**Exercise prompt**
Retype the lines below character for character, everything from the line containing "How do I perform: Pick" down to the line containing "click(x=472, y=634)", with both of those lines included.

**Provided entries**
===============

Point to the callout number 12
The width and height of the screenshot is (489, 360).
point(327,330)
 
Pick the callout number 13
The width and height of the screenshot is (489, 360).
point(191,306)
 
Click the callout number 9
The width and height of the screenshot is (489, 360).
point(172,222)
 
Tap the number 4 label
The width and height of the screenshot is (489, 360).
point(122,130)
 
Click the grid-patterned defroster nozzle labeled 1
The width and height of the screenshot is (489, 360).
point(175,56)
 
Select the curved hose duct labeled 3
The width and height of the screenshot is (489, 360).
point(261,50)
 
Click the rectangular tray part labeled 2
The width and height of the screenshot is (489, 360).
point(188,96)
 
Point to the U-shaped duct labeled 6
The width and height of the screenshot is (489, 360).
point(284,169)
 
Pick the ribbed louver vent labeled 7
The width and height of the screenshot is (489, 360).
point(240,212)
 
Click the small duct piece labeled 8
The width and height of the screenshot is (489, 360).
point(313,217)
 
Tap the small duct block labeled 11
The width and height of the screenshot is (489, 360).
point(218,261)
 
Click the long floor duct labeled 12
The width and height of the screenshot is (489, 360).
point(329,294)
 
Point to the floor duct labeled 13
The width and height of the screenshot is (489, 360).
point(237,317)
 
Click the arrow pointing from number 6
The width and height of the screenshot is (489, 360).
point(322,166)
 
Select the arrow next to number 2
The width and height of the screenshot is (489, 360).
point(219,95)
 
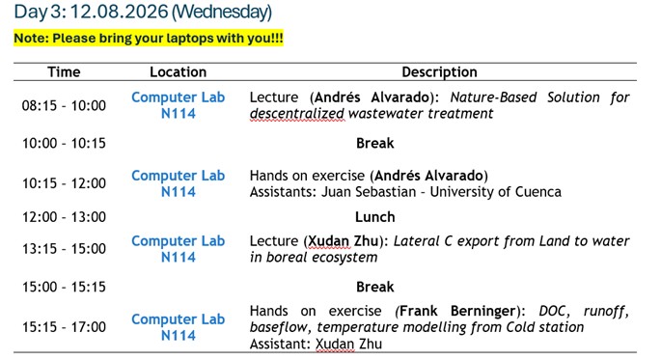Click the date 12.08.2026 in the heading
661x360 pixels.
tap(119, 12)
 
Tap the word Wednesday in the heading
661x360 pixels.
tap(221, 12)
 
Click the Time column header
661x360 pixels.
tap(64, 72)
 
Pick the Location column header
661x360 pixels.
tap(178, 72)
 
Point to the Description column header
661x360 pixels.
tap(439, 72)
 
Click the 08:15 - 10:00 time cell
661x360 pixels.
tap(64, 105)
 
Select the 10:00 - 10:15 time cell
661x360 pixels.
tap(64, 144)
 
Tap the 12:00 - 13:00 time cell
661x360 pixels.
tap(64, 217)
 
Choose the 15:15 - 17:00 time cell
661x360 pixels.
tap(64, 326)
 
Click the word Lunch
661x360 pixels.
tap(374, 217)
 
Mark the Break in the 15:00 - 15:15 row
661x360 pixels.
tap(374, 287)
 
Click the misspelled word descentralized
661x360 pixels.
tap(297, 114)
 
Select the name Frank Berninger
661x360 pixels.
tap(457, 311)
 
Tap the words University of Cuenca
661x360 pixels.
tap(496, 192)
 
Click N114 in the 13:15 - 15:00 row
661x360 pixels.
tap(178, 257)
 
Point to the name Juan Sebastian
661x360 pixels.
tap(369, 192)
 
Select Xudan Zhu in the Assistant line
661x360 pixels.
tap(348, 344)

===============

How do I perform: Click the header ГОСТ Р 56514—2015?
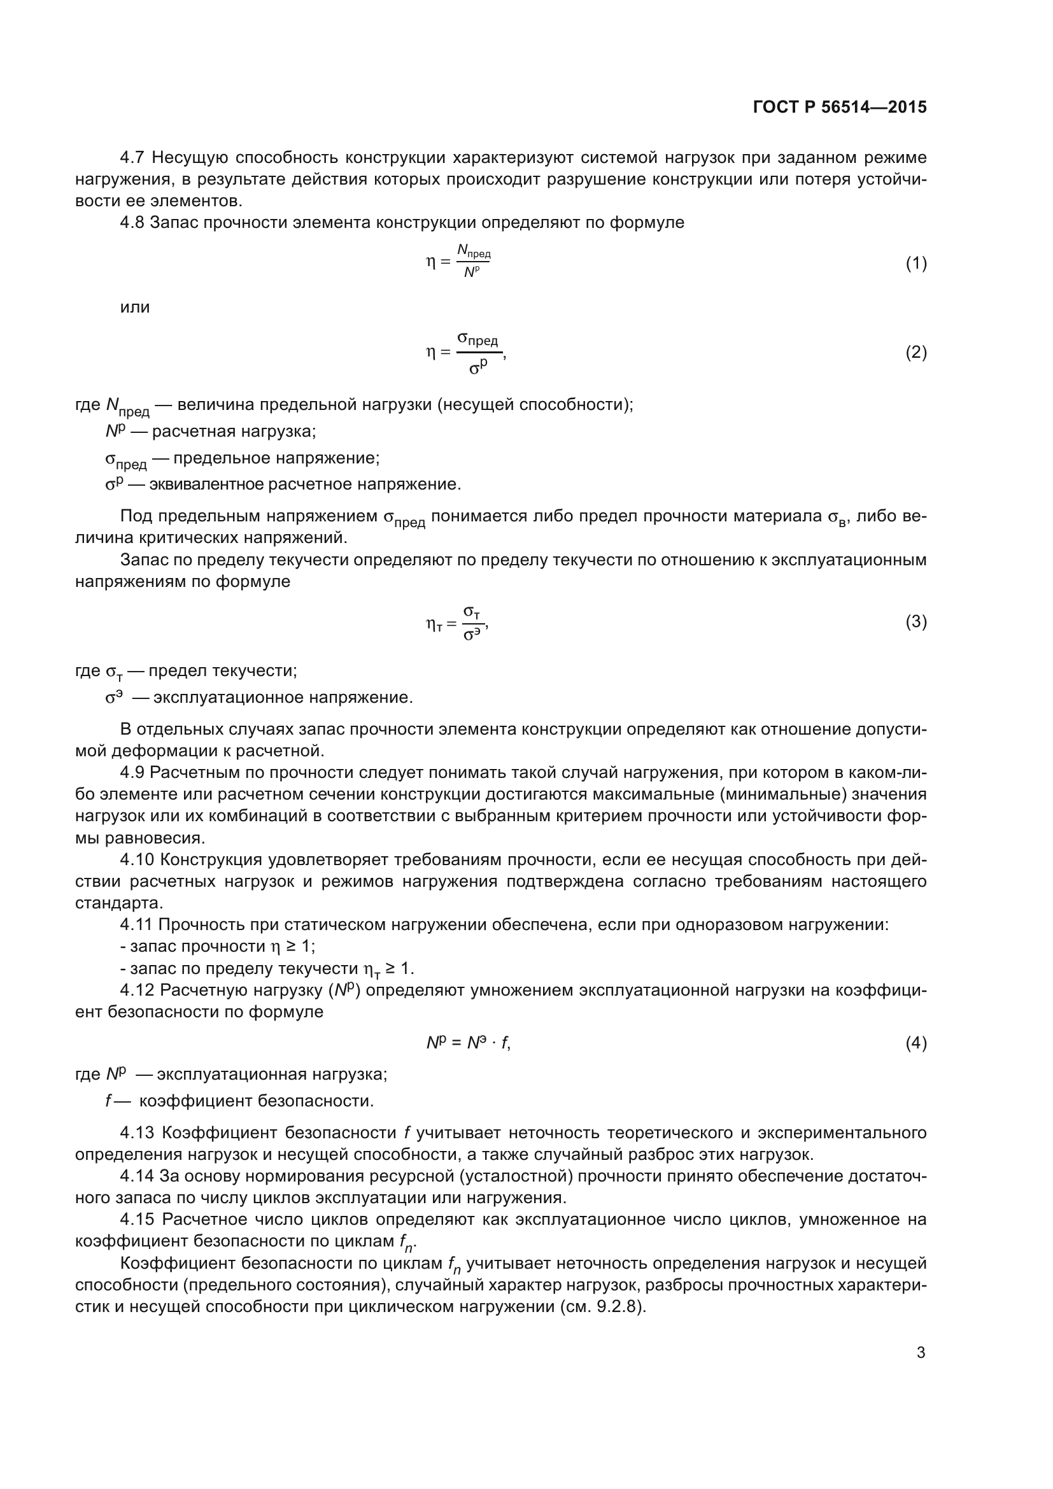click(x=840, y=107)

===============

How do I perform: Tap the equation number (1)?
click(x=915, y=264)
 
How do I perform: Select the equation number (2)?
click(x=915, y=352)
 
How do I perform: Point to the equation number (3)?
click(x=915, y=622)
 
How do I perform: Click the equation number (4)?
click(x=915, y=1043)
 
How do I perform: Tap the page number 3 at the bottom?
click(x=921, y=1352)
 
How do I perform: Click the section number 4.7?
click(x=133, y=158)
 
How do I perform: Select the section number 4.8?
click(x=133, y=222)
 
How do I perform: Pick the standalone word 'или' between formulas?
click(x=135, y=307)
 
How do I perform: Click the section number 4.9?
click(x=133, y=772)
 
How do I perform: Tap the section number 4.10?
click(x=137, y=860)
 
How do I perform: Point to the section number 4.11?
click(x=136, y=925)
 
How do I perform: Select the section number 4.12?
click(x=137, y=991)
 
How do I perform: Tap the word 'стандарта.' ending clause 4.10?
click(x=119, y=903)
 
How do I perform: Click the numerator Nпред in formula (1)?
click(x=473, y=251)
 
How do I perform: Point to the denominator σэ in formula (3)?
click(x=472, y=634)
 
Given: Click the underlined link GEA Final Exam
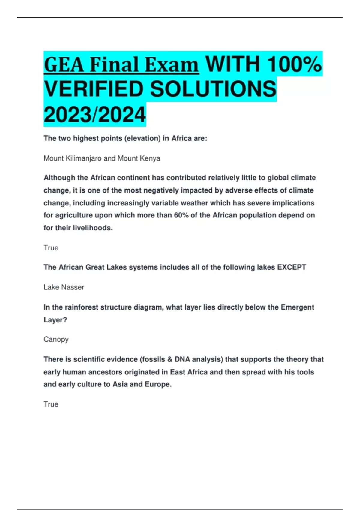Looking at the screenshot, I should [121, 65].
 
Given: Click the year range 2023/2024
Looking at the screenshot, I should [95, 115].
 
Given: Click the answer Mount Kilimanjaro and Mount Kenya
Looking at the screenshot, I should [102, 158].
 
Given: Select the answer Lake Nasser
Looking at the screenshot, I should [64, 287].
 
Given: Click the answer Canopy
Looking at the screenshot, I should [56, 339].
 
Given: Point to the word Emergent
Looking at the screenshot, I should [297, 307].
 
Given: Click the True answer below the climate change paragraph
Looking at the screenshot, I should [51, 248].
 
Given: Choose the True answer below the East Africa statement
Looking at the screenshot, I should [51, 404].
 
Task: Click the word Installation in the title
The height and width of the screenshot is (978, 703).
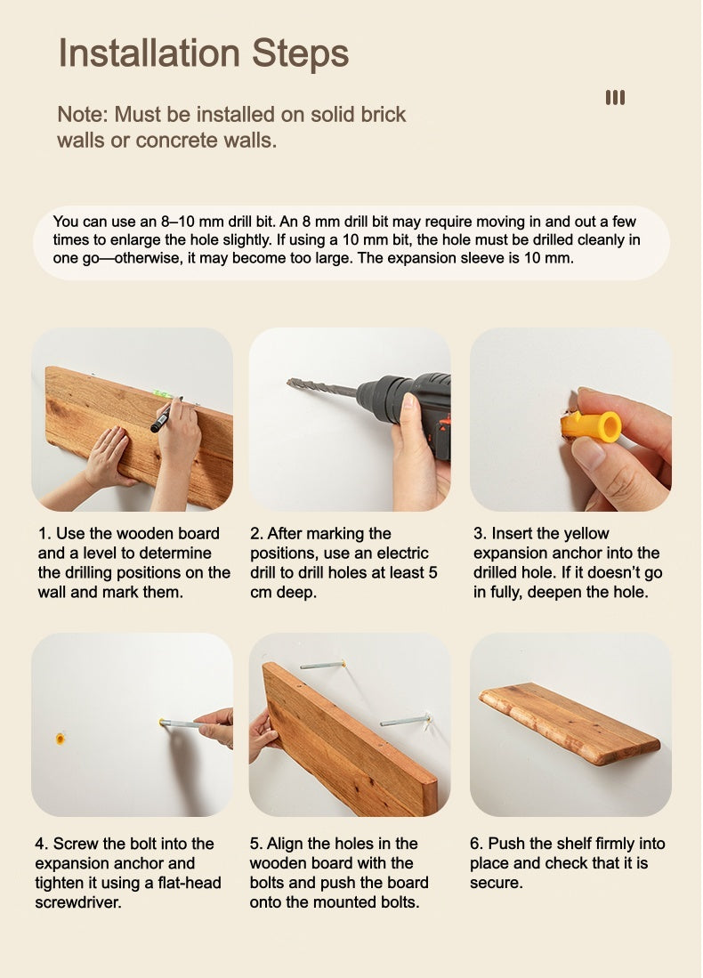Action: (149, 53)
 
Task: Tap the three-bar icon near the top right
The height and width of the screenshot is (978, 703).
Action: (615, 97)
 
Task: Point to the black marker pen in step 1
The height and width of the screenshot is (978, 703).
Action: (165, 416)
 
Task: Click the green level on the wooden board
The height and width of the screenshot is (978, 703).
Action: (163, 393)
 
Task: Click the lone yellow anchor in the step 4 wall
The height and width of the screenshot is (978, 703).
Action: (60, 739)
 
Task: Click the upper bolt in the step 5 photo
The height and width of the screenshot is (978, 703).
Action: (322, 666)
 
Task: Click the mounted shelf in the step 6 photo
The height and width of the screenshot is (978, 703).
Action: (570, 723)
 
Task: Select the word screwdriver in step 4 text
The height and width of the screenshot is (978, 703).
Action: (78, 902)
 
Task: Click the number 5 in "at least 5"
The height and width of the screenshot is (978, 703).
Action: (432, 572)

===============

**Task response**
How do I perform: Pick the standalone word 'или' between formulas?
click(x=135, y=307)
 
How do I perform: Click the section number 4.9?
click(x=133, y=772)
 
How do I perform: Tap the section number 4.10?
click(x=137, y=860)
 
How do I perform: Point to the section number 4.11?
click(x=136, y=925)
 
How do I perform: Select the section number 4.12?
click(x=137, y=991)
 
How do I perform: Tap the word 'стандарта.' ending clause 4.10?
click(x=119, y=903)
 
How do I perform: Click the numerator Nпред in formula (1)?
click(x=473, y=251)
 
How do I perform: Point to the denominator σэ in formula (3)?
click(x=472, y=634)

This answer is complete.